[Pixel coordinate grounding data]
━━━━━━━━━━━━━━━━
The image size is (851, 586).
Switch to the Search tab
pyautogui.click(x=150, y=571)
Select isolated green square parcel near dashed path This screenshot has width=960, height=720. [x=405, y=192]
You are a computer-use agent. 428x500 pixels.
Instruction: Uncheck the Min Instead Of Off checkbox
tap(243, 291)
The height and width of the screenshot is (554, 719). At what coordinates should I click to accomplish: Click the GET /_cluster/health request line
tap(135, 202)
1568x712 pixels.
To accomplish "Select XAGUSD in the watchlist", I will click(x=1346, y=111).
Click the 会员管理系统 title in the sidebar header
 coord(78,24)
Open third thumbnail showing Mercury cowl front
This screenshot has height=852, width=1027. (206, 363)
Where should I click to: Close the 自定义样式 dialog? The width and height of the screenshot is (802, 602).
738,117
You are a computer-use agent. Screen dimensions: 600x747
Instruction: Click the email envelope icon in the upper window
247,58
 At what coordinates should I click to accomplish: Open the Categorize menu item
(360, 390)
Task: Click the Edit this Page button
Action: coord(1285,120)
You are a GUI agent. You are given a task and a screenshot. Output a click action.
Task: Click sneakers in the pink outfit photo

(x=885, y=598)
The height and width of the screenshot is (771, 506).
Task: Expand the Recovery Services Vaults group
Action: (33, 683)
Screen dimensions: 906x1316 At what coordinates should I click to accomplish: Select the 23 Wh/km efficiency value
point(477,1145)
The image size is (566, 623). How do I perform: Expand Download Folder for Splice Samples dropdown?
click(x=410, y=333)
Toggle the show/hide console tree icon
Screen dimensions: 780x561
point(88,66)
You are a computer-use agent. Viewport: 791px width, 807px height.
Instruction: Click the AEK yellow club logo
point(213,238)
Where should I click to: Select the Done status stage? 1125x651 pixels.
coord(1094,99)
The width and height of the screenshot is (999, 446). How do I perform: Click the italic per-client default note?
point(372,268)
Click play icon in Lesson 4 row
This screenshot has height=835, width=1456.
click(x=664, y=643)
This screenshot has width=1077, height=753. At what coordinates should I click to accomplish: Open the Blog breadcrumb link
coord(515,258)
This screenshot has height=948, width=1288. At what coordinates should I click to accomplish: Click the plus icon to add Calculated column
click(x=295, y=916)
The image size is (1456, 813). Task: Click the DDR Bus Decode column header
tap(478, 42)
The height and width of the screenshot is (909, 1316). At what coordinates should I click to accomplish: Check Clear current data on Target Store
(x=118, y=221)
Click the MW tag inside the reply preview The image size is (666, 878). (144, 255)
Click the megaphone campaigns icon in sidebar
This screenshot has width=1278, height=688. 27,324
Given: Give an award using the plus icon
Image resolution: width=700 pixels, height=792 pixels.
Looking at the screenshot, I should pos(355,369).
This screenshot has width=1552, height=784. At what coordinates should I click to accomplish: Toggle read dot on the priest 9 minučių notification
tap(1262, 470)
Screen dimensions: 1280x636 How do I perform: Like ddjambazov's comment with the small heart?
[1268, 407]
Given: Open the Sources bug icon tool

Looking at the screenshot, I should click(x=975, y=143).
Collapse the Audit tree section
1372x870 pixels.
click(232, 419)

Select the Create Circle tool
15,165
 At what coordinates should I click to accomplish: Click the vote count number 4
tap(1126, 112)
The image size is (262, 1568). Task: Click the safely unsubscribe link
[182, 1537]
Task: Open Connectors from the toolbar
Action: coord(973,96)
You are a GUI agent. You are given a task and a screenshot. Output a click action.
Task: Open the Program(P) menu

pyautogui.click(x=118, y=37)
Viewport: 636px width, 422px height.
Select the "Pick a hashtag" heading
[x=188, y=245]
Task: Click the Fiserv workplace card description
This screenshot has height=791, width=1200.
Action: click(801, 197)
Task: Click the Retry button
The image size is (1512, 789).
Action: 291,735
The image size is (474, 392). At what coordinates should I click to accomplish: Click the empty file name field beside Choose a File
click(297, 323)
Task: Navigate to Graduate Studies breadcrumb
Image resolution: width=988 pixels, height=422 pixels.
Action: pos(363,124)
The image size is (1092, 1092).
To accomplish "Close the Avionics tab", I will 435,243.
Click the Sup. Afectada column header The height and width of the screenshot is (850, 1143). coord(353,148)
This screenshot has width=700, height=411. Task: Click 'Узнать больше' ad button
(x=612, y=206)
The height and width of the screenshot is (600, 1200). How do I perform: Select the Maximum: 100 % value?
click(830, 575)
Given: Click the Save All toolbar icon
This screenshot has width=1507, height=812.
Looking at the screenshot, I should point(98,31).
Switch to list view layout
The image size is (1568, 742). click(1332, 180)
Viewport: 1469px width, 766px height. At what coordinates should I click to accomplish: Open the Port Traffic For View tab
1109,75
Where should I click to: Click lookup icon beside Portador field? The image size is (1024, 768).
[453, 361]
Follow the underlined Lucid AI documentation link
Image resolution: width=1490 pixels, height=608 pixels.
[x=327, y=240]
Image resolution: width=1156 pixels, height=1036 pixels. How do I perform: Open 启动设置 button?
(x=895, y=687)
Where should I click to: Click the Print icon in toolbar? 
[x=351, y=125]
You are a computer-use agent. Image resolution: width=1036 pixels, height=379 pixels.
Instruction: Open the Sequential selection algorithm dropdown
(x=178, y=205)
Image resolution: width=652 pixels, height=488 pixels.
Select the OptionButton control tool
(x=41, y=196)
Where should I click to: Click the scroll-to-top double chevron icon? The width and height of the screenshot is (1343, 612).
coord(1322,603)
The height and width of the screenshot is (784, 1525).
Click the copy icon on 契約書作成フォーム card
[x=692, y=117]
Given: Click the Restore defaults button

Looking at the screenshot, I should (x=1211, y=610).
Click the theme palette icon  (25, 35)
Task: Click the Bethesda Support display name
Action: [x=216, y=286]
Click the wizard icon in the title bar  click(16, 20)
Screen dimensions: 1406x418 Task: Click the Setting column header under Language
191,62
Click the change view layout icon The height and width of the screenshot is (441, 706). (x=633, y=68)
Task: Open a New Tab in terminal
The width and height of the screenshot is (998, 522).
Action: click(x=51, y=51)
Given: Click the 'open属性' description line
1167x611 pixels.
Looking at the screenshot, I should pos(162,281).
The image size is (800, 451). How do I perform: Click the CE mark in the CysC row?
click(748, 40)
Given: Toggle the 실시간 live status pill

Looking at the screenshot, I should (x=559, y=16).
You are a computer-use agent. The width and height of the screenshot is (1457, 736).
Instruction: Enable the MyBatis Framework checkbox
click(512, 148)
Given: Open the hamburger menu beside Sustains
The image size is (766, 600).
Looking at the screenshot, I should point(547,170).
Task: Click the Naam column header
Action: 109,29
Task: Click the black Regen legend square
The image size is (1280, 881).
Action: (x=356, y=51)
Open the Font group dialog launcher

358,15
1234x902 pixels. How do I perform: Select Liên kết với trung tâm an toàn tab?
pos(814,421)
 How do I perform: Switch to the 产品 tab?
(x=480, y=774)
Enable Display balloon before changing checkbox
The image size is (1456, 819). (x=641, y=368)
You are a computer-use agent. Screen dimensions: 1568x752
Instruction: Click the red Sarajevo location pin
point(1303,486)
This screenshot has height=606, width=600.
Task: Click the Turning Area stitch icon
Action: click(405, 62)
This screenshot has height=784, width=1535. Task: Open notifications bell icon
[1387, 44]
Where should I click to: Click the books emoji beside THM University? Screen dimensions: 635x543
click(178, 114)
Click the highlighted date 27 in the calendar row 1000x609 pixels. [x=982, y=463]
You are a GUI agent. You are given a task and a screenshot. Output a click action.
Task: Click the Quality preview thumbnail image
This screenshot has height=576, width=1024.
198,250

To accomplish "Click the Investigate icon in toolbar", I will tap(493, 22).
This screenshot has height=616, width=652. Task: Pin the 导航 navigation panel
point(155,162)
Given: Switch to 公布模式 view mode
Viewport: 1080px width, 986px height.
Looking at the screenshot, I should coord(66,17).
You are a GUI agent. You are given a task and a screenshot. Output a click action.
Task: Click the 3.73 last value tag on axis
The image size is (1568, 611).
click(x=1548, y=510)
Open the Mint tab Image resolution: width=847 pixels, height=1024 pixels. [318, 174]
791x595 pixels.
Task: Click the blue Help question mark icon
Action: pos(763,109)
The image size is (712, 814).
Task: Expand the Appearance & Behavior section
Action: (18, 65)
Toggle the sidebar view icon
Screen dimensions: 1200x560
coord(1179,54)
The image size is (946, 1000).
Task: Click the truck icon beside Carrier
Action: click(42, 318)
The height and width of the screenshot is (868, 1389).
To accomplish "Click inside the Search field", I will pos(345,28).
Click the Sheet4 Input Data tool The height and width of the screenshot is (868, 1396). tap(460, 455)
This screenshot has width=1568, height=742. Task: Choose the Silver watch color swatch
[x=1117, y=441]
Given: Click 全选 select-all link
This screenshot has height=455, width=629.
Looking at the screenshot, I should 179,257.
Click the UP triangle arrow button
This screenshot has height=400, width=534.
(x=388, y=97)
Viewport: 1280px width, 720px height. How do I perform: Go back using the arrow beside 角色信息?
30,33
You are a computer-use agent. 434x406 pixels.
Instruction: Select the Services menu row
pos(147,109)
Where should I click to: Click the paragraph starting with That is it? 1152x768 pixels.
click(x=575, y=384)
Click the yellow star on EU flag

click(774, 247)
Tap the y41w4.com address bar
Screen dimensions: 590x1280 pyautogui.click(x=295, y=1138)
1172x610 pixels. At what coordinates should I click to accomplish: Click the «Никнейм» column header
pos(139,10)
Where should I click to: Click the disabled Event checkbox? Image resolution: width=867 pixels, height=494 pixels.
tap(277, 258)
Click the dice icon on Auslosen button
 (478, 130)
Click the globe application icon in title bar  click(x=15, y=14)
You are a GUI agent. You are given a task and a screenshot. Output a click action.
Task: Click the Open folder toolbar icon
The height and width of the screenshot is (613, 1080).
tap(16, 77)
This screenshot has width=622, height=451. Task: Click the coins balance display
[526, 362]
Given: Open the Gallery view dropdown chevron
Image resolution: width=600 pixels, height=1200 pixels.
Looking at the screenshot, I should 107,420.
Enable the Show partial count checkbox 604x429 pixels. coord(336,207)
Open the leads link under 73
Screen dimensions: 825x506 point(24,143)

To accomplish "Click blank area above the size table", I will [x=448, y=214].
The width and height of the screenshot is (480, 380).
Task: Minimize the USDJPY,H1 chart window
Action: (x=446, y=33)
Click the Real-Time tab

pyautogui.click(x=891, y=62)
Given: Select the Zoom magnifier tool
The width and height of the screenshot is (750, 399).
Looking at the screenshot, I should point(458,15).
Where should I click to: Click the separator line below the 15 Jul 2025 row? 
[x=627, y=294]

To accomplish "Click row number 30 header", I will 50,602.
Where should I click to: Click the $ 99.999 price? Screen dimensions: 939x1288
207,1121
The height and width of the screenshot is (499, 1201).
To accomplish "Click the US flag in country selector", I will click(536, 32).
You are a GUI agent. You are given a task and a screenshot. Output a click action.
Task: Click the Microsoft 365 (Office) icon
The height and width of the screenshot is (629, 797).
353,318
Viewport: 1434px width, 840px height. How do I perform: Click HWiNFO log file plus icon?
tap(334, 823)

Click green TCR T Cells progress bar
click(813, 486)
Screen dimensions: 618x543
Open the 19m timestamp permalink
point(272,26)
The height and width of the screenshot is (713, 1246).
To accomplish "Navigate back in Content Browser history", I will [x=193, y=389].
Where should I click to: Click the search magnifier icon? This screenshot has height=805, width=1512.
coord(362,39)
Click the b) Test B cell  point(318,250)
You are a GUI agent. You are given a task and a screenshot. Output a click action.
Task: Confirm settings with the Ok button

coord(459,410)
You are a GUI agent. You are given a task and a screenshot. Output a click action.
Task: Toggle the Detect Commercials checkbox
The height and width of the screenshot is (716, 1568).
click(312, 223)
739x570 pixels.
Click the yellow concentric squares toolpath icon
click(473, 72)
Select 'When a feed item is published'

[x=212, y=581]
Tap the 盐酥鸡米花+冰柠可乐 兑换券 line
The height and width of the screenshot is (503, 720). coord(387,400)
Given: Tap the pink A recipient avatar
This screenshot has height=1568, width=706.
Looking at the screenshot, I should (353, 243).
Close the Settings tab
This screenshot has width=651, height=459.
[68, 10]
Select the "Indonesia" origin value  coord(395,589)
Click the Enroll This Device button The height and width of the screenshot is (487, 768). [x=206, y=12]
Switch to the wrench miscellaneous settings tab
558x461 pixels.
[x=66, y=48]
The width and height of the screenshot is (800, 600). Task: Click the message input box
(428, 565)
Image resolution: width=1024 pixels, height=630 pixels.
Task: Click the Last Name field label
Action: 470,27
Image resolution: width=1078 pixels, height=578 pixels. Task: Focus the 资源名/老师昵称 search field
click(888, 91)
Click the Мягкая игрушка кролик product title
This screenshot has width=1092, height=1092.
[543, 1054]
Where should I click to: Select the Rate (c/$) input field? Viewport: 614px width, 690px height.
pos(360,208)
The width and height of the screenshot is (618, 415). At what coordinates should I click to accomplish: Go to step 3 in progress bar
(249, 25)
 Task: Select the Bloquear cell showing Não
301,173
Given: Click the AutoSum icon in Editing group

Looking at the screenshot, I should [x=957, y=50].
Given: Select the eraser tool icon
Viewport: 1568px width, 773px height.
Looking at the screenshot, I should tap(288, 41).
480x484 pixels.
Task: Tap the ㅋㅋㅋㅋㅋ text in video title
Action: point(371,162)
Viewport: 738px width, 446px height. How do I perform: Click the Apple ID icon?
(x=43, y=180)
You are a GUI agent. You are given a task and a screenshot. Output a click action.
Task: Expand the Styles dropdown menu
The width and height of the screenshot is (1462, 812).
━━━━━━━━━━━━━━━━
What is the number of lines above that contain the word "description"? Answer with that number only.

2